Bukan berlatar belakang keluarga atau pun berpendidikan hukum, namun penulis melihat dari sudut pandang seorang manusia normal, yang ingin negaranya sejahtera tanpa korupsi.
Korupsi di negara kita seakan setara dengan kanker stadium 3 dalam tubuh lelaki tua. Bertubi-tubi telinga kita mendengar kasus pejabat negara, politikus, kepala daerah terjerat korupsi. Entah suap, gratifikasi, penyalahgunaan wewenang, dan lain sebagainya. Begitu masif perkembangan korupsi di Indonesia, seakan seperti trend K-Pop yang merajalela.Â
Baru-baru ini, kita mendengar 'lagi' seorang pejabat yang 'lagi-lagi' jadi tersangka 'lagi' dalam kasus korupsi sebuah mega proyek di tanah air. Setelah sempat dicabut status tersangkanya, namun ia kini kembali menyandang status tersangka. Sempat sakit jantung, terbaring lemah dan beberapa hari kemudian sudah dapat bekerja lagi, kini ia harus kembali menerima kenyataan sebagai seorang tersangka. Stop. cukup.

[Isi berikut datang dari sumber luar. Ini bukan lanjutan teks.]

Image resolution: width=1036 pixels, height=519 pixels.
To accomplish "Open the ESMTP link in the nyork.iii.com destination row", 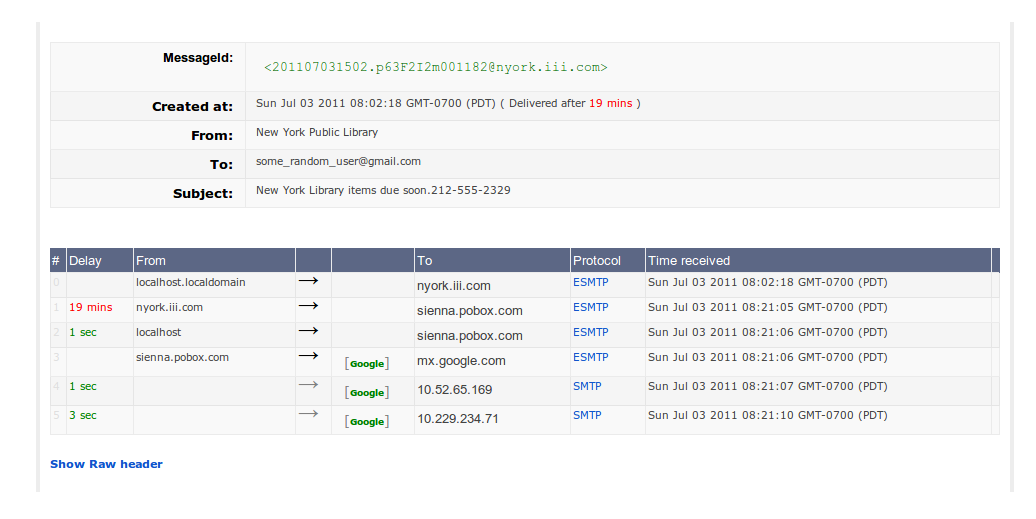I will [591, 283].
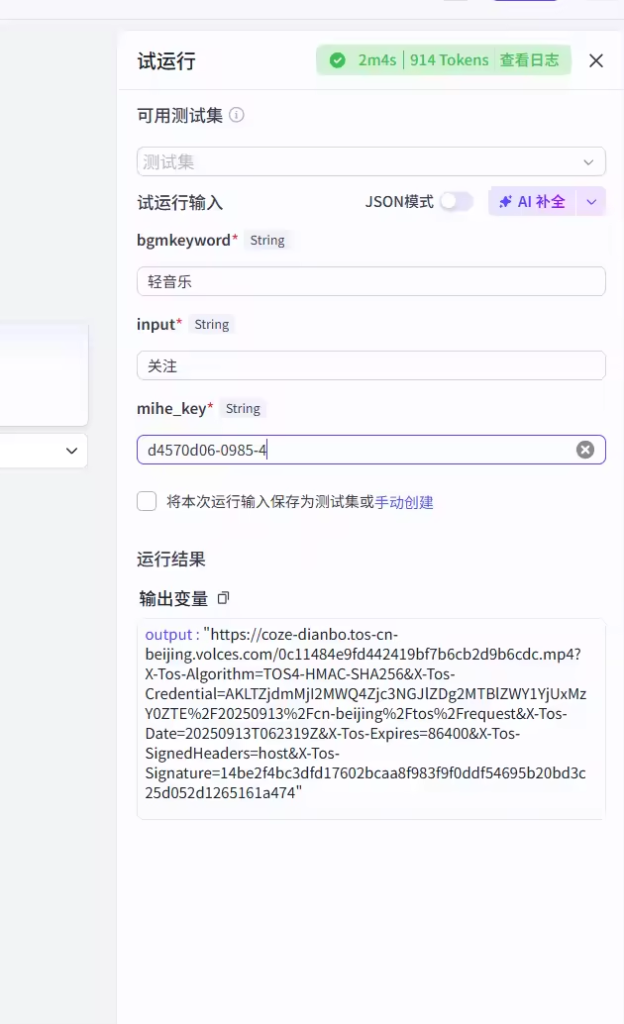Click the 2m4s run duration
The height and width of the screenshot is (1024, 624).
[378, 60]
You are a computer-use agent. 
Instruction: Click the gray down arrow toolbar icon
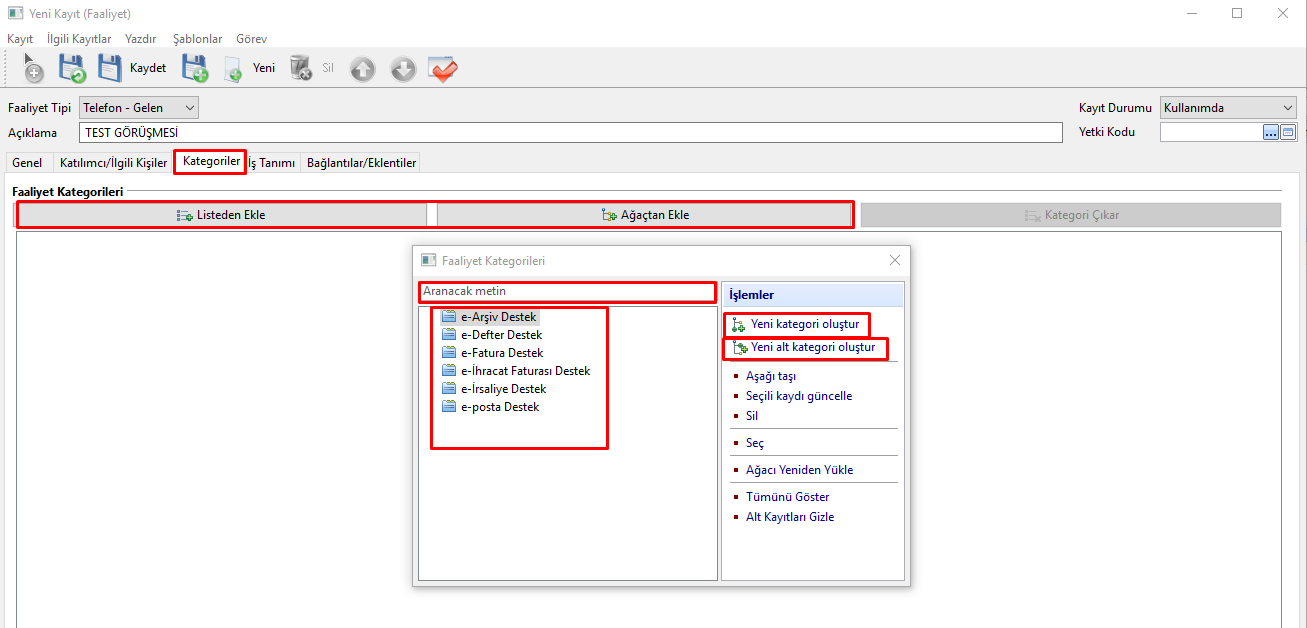(403, 69)
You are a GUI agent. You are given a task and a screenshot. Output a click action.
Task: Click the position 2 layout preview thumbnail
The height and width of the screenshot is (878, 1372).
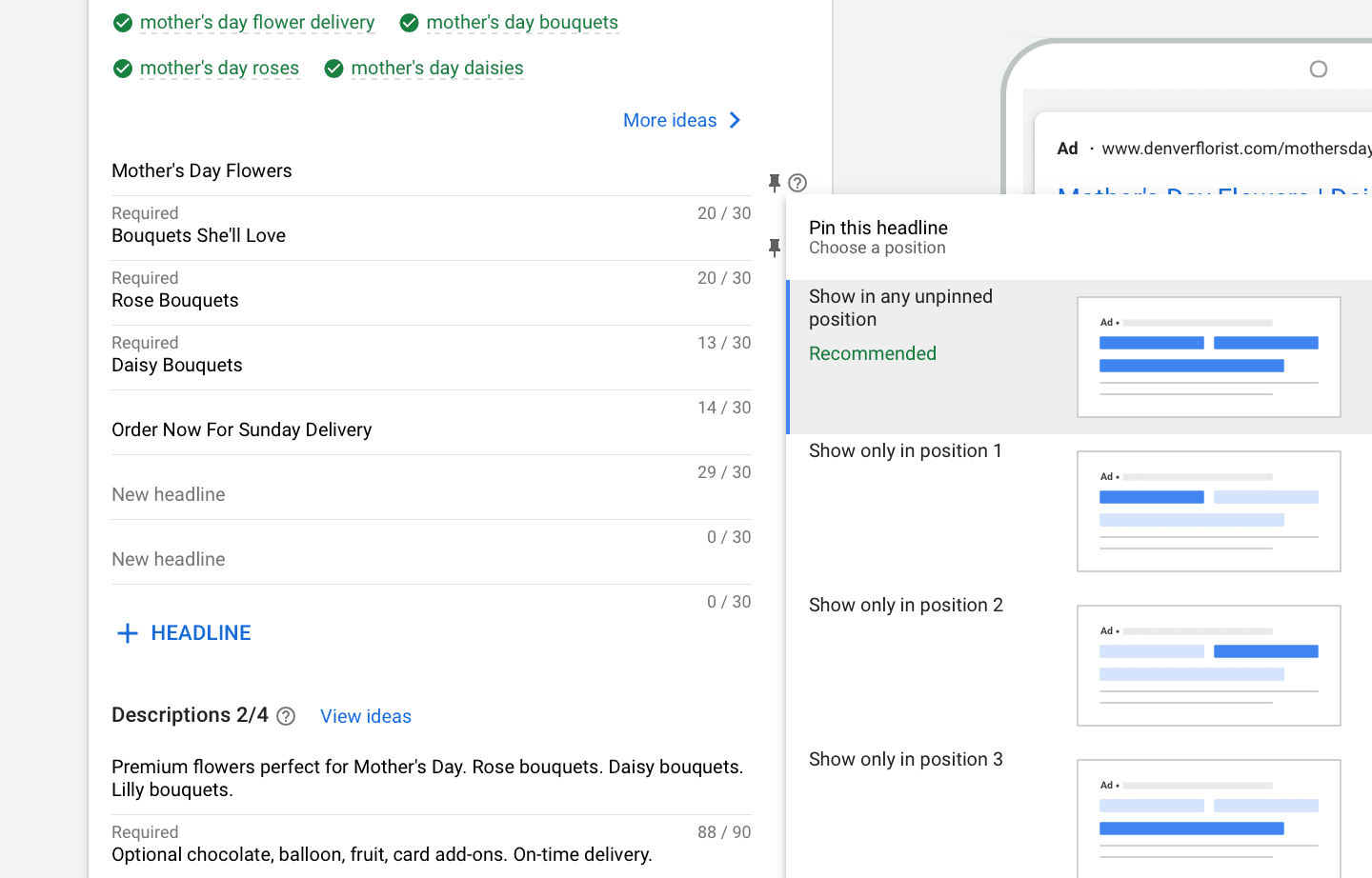click(1208, 665)
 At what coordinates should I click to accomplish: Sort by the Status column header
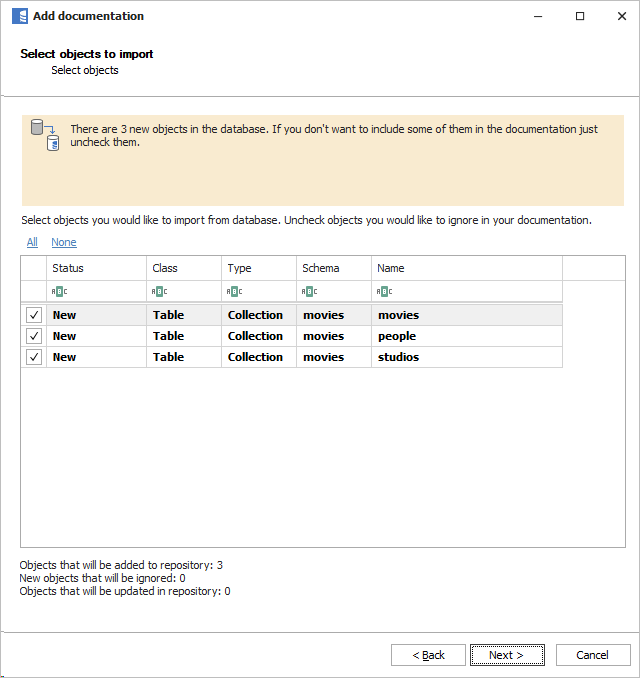point(96,268)
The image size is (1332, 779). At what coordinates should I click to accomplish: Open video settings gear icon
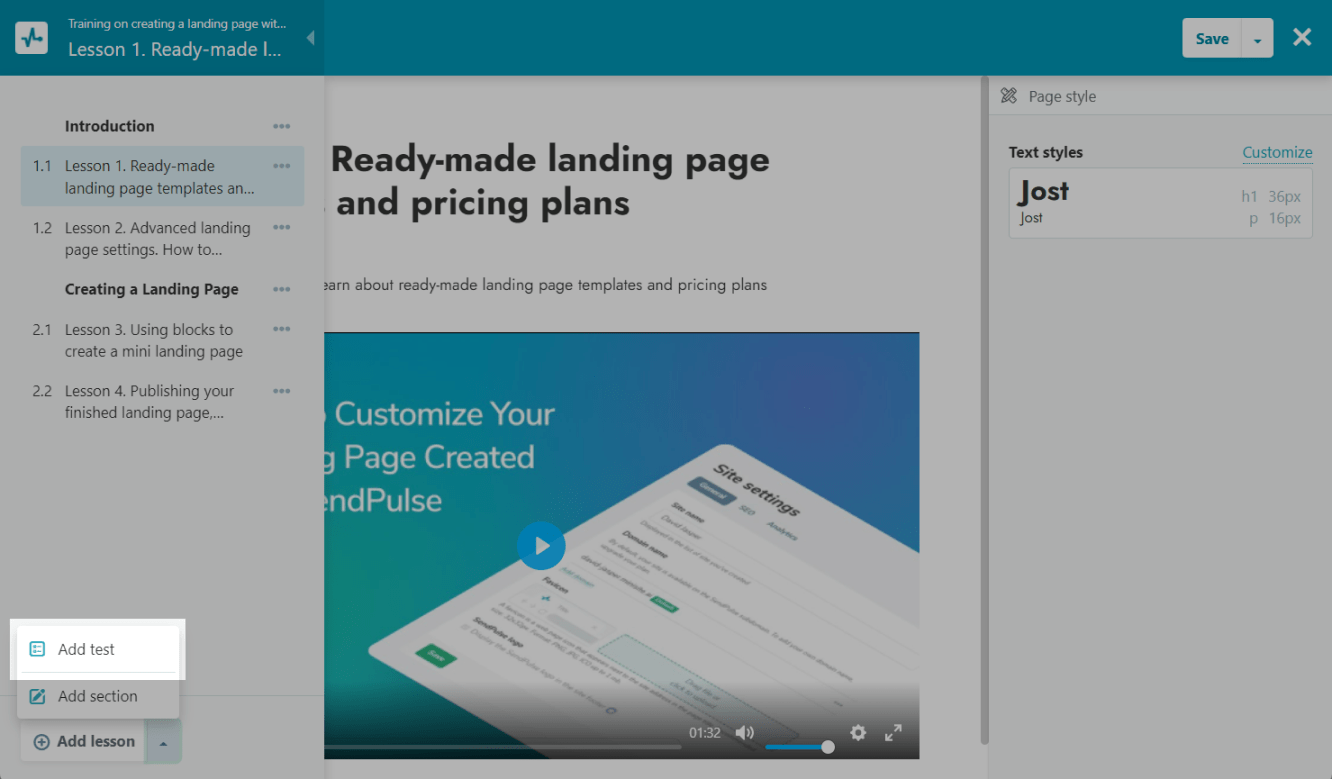pyautogui.click(x=858, y=733)
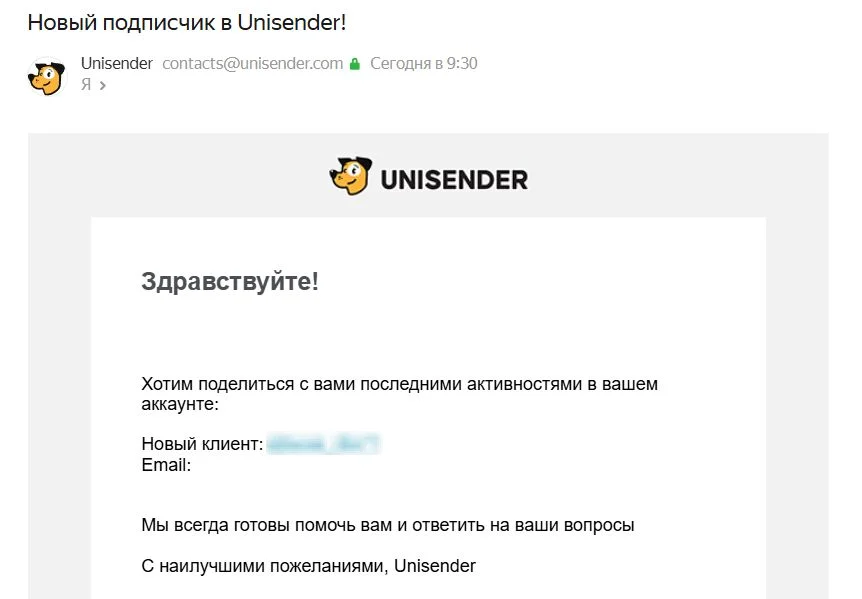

Tarik lebih jauh lagi ke masa lalu perjalanan panjang kasus korupsi di Indonesia. Koruptor kelas kakap, yang harusnya terkunci di tahanan dengan penjagaan ketat, tiba-tiba terciduk sedang menonton pertandingan olahraga di Pulau nan indah. Bagaimana bisa?
Ya, Korupsi menjadi kanker yang menggerogoti negara ini. Ada pihak tertentu yang menyalahgunakan kekuasaan mereka untuk seenaknya mengambil dan mencuri uang rakyat layaknya uang milik mereka sendiri. Lembaga pengawasan korupsi pun seakan terintimidasi. berat memang menghadapi para manusia bertangan kotor nan berpikir licik.Â
Namun, sebagai masyarakat yang berpikiran cerdas, luhur, yang dilahirkan untuk suatu perbuatan baik, mari kita kawal dan awasi sehingga ruang gerak para koruptor pun semakin sempit dan Indonesia, khususnya pemerintahan yang sedang berjalan bisa meminimalisirkan dan bebas dari kegiatan korupsi dalam bentuk apa pun.